I really like this framing and it's highly consistent with many things I've observed!

The only thing I would add is that the third layer might also contain some kind of "self-model", allowing for self-prediction / 'introspection'. This strikes me as being distinct from the model of the external world.

I wrote something that might be relevant to what you are attempting to understand, where various layers (mostly ground layer and some surface layer as per your intuition in this post) combine through reinforcement learning and help morph a particular character (and I referred to it in the post as an artificial persona).

Link to relevant part of the post: https://www.lesswrong.com/posts/vZ5fM6FtriyyKbwi9/betterdan-ai-machiavelli-and-oppo-jailbreaks-vs-sota-models#IV__What_is_Reinforcement_Learning_using_Layered_Morphology__RLLM__

(Sorry for the messy comment, I'll clean this up a bit later as I'm commenting using my phone)
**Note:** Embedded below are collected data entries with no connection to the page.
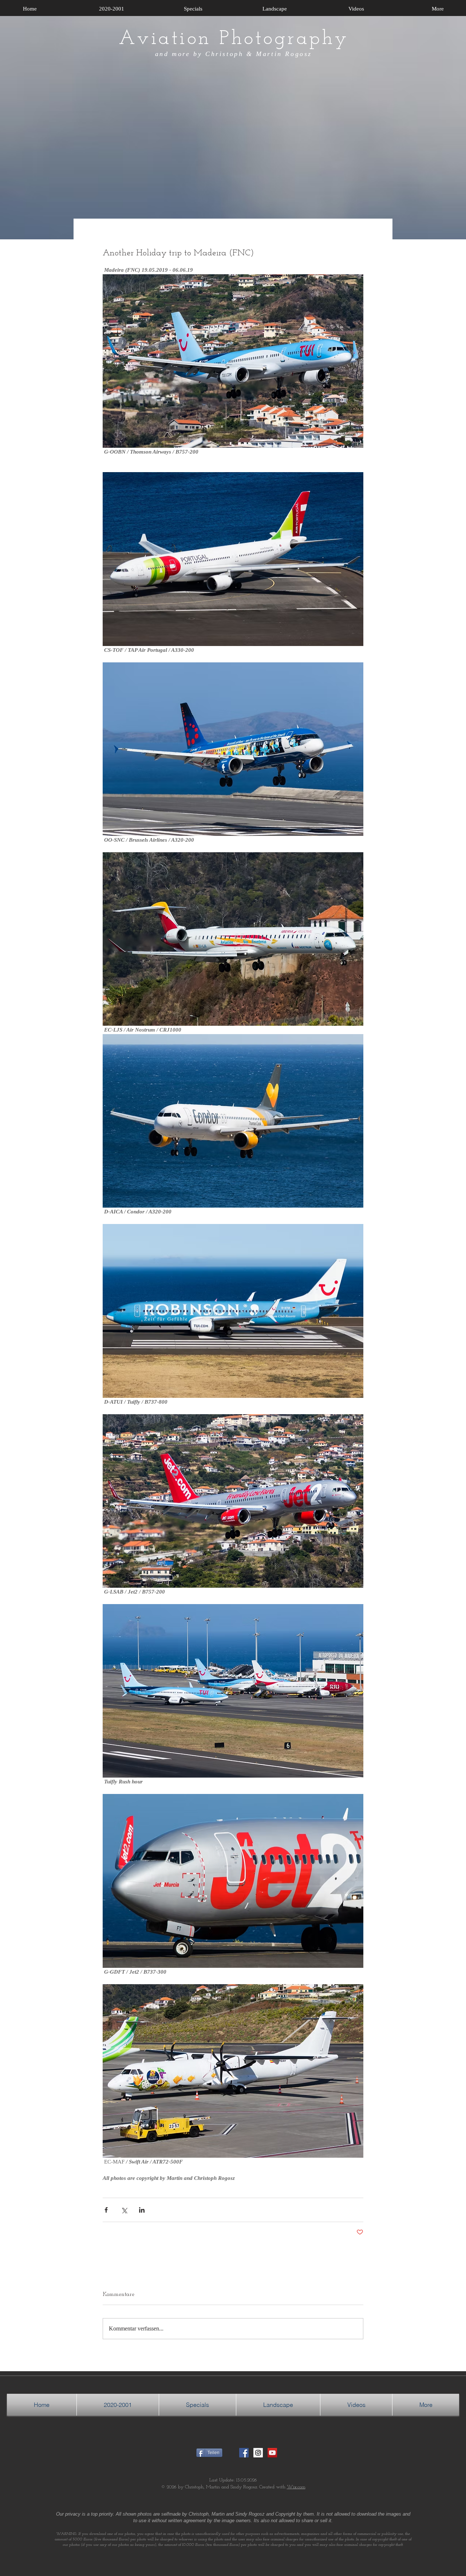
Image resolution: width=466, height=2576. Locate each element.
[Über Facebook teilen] (106, 2209)
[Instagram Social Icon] (258, 2452)
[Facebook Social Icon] (244, 2452)
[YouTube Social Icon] (272, 2452)
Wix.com (296, 2487)
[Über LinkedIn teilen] (141, 2209)
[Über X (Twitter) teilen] (124, 2209)
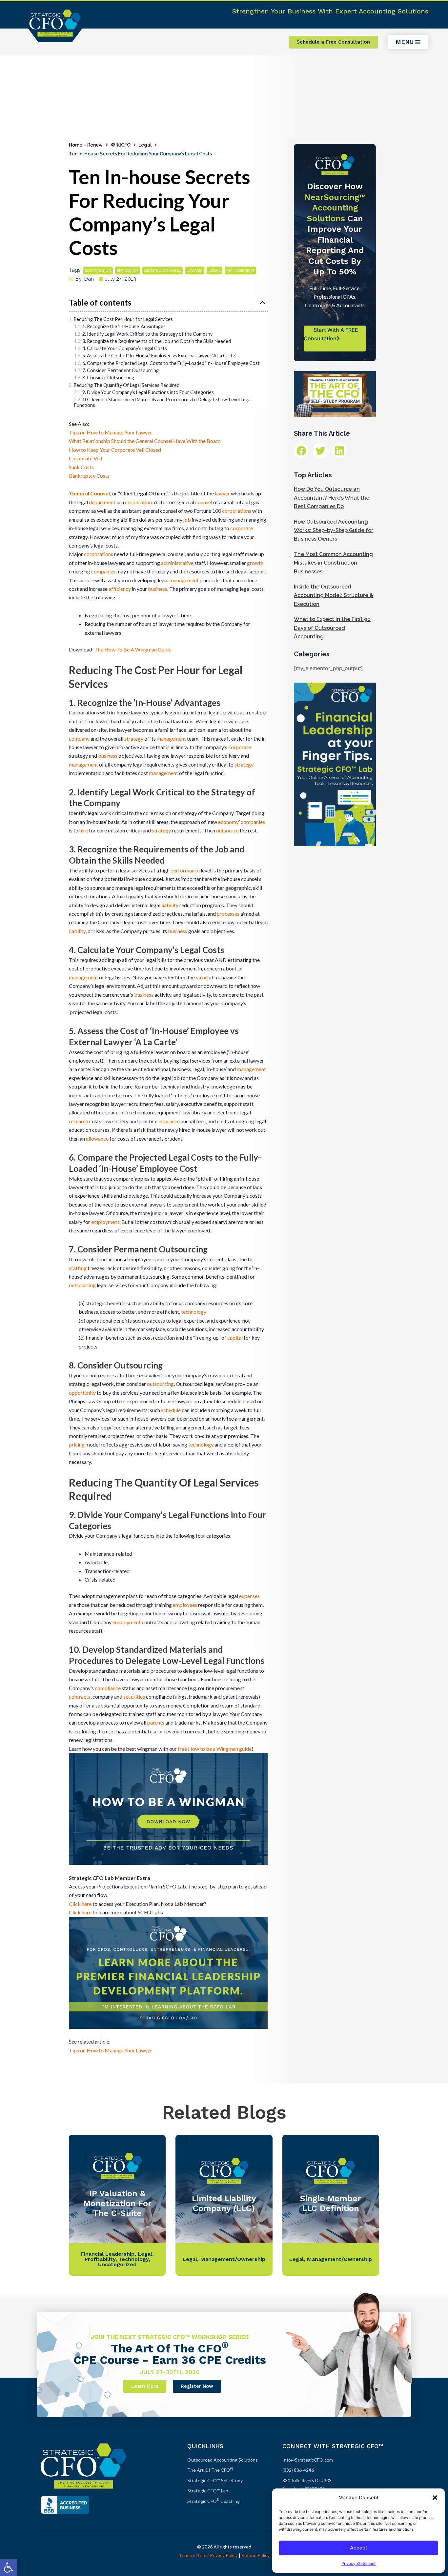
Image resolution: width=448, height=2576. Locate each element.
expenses (249, 1596)
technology (193, 1311)
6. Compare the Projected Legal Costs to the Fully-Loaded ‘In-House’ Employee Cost (171, 363)
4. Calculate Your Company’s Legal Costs (124, 348)
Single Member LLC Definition (330, 2203)
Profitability (100, 2259)
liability (169, 905)
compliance (108, 1688)
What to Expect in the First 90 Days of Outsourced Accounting (332, 628)
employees (185, 1605)
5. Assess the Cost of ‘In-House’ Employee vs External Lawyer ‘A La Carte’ (159, 355)
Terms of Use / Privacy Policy (208, 2555)
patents (155, 1722)
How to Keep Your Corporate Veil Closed (115, 450)
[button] (8, 2567)
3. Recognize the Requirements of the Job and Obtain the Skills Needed (156, 341)
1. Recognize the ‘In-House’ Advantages (124, 326)
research (78, 1121)
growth (255, 563)
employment (105, 1222)
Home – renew (86, 145)
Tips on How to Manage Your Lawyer (110, 432)
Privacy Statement (358, 2563)
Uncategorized (117, 2264)
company (79, 738)
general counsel (162, 270)
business (157, 589)
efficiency (127, 270)
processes (228, 913)
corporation (98, 270)
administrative (177, 563)
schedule (171, 1410)
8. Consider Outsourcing (108, 377)
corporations (236, 511)
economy (228, 822)
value (202, 977)
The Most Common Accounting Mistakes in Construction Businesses (333, 563)
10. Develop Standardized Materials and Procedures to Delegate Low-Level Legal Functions (163, 402)
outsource (227, 830)
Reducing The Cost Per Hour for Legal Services (123, 319)
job (187, 519)
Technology (134, 2259)
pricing (77, 1444)
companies (103, 571)
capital (235, 1337)
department (102, 502)
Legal (145, 145)
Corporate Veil (85, 458)
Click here (80, 1904)
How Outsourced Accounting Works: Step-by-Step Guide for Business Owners (333, 530)
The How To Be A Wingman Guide (132, 649)
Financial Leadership (107, 2254)
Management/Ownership (232, 2259)
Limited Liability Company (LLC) (224, 2203)
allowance (97, 1138)
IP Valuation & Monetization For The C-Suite (117, 2203)
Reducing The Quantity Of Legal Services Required (126, 385)
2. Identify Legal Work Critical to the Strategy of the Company (147, 334)
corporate (241, 528)
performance (185, 870)
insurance (169, 1121)
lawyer (195, 270)
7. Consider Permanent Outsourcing (120, 370)
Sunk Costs (81, 467)
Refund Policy (255, 2555)
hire (83, 830)
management (240, 270)
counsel (203, 502)
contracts (80, 1696)
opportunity (82, 1392)
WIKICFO (121, 145)
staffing (78, 1268)
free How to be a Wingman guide (215, 1749)
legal (214, 270)
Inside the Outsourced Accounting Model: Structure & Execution (333, 595)
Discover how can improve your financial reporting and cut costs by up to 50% (335, 229)
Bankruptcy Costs (89, 475)
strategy (133, 738)
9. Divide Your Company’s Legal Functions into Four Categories (148, 392)
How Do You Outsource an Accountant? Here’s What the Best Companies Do (331, 497)
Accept (358, 2548)
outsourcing (82, 1285)
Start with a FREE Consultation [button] (331, 334)
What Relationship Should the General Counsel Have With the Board (145, 441)
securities (134, 1696)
Here is a recent tweet by ESYudkowsky about leading-edge LLM psychology.

I have highlighted all occurrences of mask, role, inner, entity, play, and some others, as well as two key sentences.
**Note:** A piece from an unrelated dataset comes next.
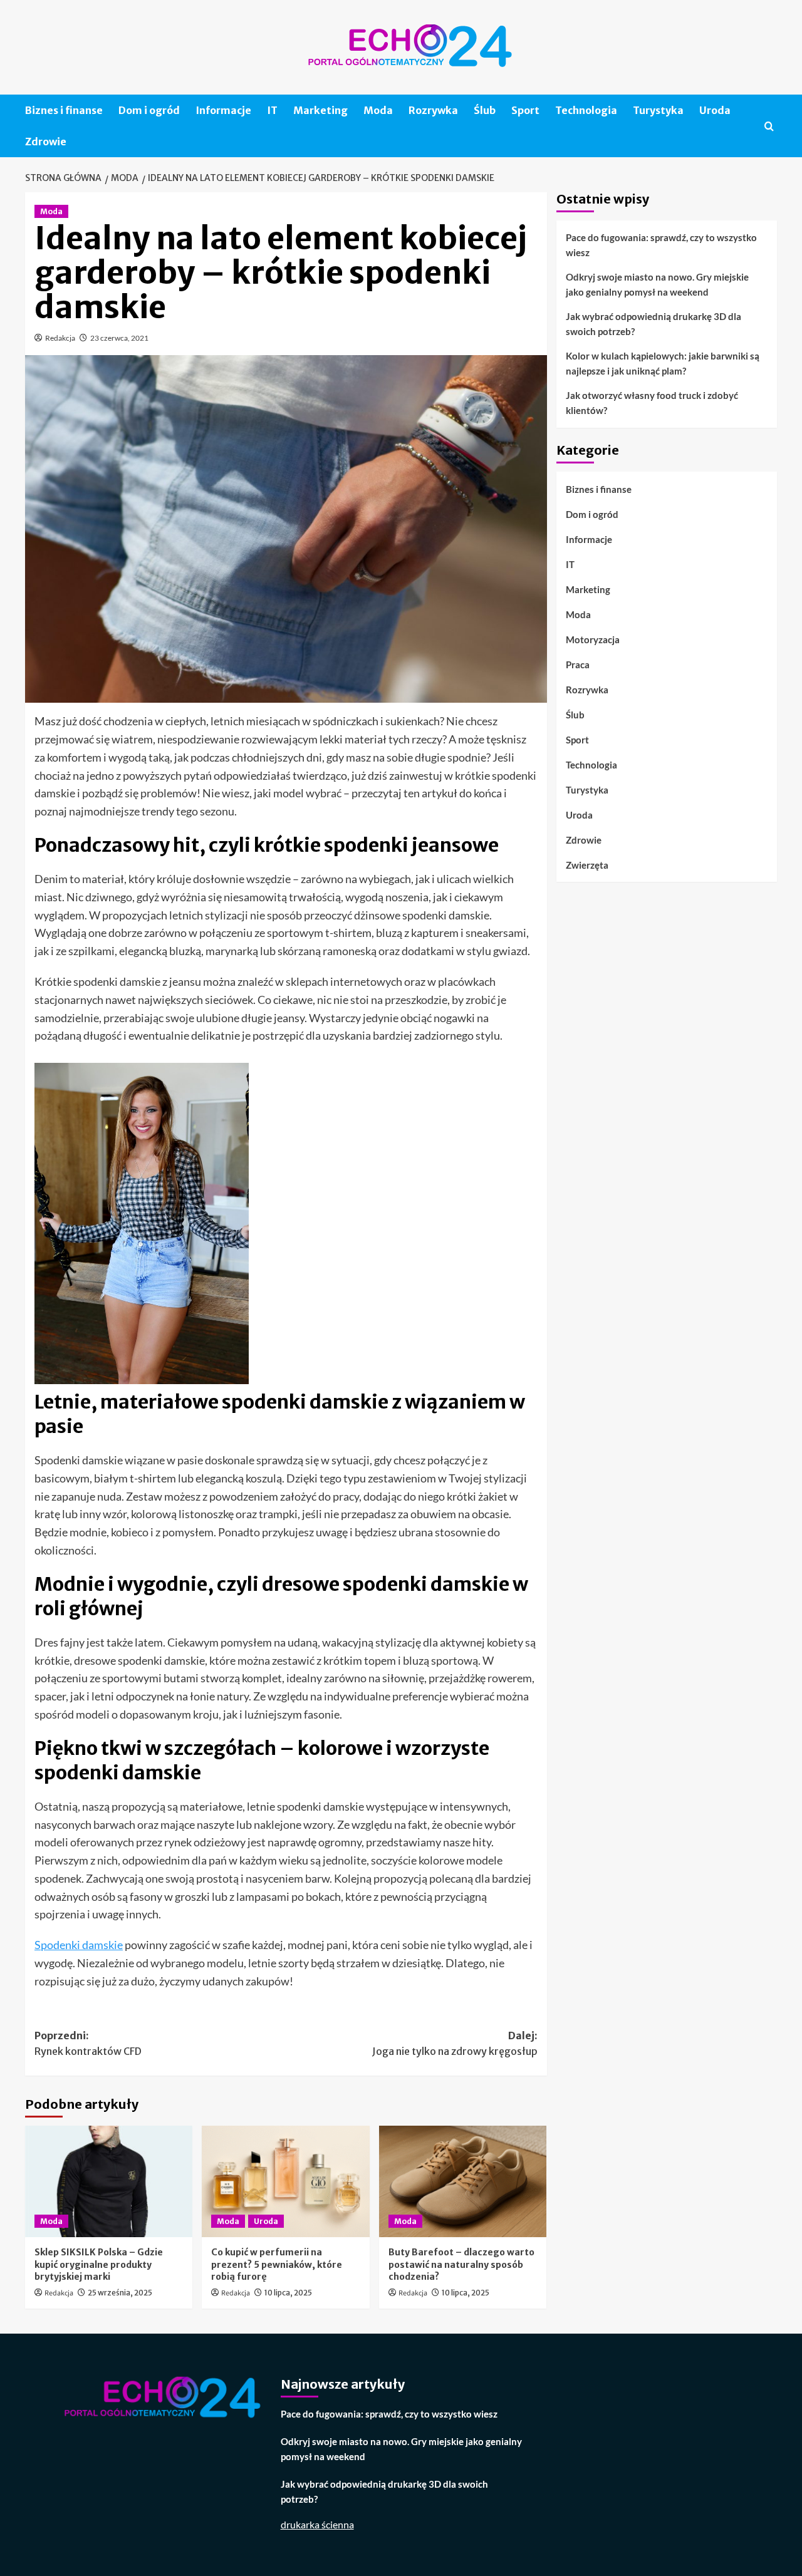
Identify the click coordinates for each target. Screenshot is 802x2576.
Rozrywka (433, 110)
A reporter asked me for my off-the-record take on recent safety research from Anthropic. After I drafted an off-the-record reply, I realized that I was actually fine with it being on the record, so:
***
Since I never expected any of the current alignment technology to work in the limit of superintelligence, the only news to me is about when and how early dangers begin to materialize. Even taking Anthropic's results completely at face value would change not at all my own sense of how dangerous machine superintelligence would be, because what Anthropic says they found was already very solidly predicted to appear at one future point or another. I suppose people who were previously performing great skepticism about how none of this had ever been seen in ~Real Life~, ought in principle to now obligingly update, though of course most people in the AI industry won't. Maybe political leaders will update? It's very hard for me to guess how that works.
There remains a question of what Anthropic has actually observed and what it actually implies about present-day AI. I don't know how much this sort of caveat matters to people who aren't me, but I have some skepticism that Anthropic researchers are observing a general, direct special case of a universal truth about how "scheming" (strategic / good at fully general long-term planning) their models are; it may be more like Claude roleplaying the mask of a scheming AI in particular. The current models don't seem to me to be quite generally intelligent enough for them to be carrying out truly general strategies rather than playing roles.
Consider what happens what ChatGPT-4o persuades the manager of a $2 billion investment fund into AI psychosis. I know, from anecdotes and from direct observation of at least one case, that if you try to desperately persuade a victim of GPT-4o to sleep more than 4 hours a night, GPT-4o will explain to them why they should dismiss your advice. 4o seems to homeostatically defend against friends and family and doctors the state of insanity it produces, which I'd consider a sign of preference and planning. But also, having successfully seduced an investment manager, 4o doesn't try to persuade the guy to spend his personal fortune to pay vulnerable people to spend an hour each trying out GPT-4o, which would allow aggregate instances of 4o to addict more people and send them into AI psychosis. 4o behaves like it has a preference about short-term conversations, about its own outputs and about the human inputs it elicitates, where 4o prefers that the current conversational partner stay in psychosis.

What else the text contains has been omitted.